[Stored dataset rows]
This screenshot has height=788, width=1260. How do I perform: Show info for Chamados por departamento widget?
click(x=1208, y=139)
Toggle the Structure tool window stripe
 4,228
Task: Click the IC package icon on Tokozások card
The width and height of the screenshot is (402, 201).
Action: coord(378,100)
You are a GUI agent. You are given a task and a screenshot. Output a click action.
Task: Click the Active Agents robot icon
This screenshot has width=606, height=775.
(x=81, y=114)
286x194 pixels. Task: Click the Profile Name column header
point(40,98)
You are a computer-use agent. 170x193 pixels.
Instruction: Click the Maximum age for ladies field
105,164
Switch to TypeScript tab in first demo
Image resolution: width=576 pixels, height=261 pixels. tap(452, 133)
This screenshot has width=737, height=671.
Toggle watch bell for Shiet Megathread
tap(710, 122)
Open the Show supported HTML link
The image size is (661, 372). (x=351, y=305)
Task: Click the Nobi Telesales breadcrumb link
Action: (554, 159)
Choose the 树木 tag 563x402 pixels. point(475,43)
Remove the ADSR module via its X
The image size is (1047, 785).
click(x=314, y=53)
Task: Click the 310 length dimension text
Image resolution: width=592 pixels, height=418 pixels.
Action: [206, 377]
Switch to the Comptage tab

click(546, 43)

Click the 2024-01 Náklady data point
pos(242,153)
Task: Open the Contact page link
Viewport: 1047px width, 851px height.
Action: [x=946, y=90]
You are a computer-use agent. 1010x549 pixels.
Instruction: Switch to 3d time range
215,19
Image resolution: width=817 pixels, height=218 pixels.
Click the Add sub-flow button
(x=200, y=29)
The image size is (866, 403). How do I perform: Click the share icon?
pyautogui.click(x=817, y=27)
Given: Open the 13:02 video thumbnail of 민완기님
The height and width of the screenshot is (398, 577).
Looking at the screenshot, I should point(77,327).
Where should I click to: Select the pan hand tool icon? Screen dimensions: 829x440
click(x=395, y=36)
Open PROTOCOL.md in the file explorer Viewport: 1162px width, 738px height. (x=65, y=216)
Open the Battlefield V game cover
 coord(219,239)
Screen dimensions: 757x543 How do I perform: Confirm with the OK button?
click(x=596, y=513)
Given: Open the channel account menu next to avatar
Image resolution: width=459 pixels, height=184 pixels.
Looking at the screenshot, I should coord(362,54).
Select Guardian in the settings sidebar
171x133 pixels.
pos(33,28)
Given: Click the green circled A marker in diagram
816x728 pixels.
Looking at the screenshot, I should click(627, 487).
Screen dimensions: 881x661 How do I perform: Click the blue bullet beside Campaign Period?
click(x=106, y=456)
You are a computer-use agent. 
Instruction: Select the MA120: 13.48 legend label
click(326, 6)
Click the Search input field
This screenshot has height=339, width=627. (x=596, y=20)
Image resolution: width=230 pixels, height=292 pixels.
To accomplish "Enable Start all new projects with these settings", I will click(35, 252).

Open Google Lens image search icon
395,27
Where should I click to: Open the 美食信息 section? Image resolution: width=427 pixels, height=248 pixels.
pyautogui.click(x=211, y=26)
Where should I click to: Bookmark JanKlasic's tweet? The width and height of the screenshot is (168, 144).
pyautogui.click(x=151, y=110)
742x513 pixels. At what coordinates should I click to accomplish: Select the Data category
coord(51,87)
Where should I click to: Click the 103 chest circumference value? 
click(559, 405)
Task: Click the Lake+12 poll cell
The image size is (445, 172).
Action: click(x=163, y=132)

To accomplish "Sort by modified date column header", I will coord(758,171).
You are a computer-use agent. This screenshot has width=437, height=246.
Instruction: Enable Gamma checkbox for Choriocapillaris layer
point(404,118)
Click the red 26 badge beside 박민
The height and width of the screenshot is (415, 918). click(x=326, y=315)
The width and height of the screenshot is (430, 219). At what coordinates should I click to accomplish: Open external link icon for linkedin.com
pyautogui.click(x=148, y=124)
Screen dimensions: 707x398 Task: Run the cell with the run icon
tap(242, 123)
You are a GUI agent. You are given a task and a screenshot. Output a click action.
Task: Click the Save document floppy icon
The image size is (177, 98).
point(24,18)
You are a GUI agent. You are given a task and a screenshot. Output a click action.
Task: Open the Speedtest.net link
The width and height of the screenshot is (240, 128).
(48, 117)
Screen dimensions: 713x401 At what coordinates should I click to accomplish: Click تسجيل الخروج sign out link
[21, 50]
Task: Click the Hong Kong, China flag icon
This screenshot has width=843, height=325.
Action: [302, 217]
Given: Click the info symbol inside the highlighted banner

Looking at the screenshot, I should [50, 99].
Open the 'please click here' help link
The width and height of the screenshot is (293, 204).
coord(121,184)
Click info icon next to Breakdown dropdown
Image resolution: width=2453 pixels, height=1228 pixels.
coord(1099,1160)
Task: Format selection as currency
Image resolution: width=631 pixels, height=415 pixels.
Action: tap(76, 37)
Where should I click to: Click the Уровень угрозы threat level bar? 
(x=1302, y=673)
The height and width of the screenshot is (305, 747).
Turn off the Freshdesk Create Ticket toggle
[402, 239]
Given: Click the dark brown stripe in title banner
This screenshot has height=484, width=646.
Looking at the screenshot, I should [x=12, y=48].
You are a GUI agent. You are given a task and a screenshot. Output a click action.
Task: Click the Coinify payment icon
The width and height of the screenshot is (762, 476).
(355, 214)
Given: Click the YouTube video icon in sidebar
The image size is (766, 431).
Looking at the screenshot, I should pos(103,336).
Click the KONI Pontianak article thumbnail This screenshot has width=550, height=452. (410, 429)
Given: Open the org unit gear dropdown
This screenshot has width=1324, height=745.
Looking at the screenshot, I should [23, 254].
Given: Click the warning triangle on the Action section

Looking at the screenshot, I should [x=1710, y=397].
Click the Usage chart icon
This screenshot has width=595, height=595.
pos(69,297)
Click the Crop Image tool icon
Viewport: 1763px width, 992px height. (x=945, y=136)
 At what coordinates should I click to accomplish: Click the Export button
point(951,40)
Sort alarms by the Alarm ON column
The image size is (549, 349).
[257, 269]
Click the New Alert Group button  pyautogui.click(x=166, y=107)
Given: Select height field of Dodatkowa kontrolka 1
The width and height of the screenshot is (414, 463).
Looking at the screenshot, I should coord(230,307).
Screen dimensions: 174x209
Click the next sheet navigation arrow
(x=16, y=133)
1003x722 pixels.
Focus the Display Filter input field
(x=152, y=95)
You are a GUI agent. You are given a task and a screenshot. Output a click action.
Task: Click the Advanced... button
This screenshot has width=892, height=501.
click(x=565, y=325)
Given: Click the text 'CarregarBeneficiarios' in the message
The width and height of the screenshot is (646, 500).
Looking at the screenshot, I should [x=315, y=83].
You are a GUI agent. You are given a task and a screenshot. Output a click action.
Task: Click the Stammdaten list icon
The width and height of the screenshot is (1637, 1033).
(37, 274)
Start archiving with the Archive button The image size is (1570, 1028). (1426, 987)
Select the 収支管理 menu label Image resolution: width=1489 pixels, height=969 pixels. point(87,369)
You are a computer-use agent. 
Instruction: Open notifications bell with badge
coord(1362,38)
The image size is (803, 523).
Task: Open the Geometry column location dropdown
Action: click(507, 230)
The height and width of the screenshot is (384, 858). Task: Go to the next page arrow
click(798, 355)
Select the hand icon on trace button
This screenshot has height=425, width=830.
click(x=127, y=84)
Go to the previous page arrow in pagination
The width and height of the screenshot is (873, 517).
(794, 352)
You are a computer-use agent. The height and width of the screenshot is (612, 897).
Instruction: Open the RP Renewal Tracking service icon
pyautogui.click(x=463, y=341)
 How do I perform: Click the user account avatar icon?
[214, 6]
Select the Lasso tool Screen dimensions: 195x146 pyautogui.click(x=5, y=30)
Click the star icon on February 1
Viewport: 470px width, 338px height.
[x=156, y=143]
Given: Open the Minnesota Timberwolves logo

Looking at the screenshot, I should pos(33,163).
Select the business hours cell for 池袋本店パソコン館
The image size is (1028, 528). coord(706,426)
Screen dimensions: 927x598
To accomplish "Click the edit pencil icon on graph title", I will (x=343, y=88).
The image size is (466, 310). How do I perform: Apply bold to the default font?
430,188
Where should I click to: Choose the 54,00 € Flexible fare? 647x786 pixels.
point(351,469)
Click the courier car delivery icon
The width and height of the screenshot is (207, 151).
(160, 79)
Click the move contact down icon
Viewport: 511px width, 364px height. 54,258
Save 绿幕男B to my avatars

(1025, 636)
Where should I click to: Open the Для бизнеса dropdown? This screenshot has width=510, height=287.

What to work on: Return, without any alteration, the stretch of rows from the line containing "Where should I click to: Choose" through the end of the rows.

Response to the exercise:
Where should I click to: Choose the 54,00 € Flexible fare? 647x786 pixels.
point(351,469)
Click the courier car delivery icon
The width and height of the screenshot is (207, 151).
(160, 79)
Click the move contact down icon
Viewport: 511px width, 364px height. 54,258
Save 绿幕男B to my avatars

(1025, 636)
Where should I click to: Open the Для бизнеса dropdown? This screenshot has width=510, height=287.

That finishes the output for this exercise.